Return a copy of every line in the records that includes the word "Service".

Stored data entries
-*-

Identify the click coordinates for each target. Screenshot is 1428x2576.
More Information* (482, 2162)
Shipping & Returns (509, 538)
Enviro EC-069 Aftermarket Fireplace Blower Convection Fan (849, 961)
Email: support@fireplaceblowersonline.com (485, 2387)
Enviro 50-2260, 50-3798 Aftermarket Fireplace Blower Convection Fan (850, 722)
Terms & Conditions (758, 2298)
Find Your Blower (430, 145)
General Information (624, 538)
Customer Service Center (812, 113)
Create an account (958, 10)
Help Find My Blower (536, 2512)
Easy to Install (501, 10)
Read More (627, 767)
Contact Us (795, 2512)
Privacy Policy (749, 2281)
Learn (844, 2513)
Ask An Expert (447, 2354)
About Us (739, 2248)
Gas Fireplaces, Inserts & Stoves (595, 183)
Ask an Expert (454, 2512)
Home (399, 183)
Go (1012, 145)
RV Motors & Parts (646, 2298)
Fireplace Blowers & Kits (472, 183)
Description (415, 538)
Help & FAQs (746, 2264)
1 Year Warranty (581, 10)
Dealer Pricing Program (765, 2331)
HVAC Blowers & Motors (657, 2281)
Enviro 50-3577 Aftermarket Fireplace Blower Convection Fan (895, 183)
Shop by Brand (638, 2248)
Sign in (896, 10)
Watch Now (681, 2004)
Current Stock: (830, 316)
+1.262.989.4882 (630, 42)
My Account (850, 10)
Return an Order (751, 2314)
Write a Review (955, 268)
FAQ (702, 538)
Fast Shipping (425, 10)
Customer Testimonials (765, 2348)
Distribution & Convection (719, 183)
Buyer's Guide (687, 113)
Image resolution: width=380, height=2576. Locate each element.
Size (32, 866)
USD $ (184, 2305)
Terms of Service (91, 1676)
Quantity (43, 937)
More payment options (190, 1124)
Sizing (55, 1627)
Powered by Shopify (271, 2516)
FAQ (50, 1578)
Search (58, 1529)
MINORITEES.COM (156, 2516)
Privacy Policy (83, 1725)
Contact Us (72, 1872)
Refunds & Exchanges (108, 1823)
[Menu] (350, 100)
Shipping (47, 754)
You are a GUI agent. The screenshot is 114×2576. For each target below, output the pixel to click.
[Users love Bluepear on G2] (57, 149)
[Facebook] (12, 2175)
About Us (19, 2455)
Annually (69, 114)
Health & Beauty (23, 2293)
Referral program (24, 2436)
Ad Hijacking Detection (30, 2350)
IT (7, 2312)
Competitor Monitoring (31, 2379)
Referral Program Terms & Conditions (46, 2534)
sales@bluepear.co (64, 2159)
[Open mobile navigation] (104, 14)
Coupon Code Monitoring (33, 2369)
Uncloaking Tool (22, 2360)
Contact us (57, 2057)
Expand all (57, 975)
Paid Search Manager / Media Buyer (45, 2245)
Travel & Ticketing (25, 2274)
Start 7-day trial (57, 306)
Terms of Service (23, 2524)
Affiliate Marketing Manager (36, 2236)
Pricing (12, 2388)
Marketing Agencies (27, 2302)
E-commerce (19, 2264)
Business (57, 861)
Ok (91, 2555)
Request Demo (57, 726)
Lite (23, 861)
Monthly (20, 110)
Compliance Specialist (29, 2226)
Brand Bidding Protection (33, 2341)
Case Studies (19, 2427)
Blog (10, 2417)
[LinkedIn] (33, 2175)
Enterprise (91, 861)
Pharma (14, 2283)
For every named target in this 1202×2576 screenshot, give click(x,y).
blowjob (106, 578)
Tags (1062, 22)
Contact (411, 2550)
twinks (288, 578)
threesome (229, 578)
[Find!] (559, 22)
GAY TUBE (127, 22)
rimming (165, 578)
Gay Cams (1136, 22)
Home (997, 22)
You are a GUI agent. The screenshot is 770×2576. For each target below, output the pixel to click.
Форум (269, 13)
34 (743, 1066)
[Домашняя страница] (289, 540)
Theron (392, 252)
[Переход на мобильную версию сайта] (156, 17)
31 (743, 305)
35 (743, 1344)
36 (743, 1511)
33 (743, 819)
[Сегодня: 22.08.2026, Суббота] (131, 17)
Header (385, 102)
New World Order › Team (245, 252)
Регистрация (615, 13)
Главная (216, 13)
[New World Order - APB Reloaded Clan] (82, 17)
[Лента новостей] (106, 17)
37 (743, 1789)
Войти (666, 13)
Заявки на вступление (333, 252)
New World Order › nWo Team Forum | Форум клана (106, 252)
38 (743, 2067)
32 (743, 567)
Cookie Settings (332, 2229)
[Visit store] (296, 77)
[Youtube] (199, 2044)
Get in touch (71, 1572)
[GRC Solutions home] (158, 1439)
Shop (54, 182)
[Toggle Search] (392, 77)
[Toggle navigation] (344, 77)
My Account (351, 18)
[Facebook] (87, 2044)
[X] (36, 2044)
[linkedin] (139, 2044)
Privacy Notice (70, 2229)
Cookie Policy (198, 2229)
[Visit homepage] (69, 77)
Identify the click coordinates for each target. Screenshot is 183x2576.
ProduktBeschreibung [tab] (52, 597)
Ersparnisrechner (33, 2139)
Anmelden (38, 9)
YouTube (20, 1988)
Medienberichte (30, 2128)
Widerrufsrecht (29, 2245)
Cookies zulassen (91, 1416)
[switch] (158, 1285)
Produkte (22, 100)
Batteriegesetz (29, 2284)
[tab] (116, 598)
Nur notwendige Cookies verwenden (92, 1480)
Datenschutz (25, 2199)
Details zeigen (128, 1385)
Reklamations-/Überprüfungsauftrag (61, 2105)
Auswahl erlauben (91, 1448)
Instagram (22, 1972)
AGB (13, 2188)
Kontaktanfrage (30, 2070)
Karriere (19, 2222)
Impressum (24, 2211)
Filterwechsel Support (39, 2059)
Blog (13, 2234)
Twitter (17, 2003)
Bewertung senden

-*-

Output of the exercise =
Customer Service Center (812, 113)
Terms of Service (91, 1676)
Terms of Service (23, 2524)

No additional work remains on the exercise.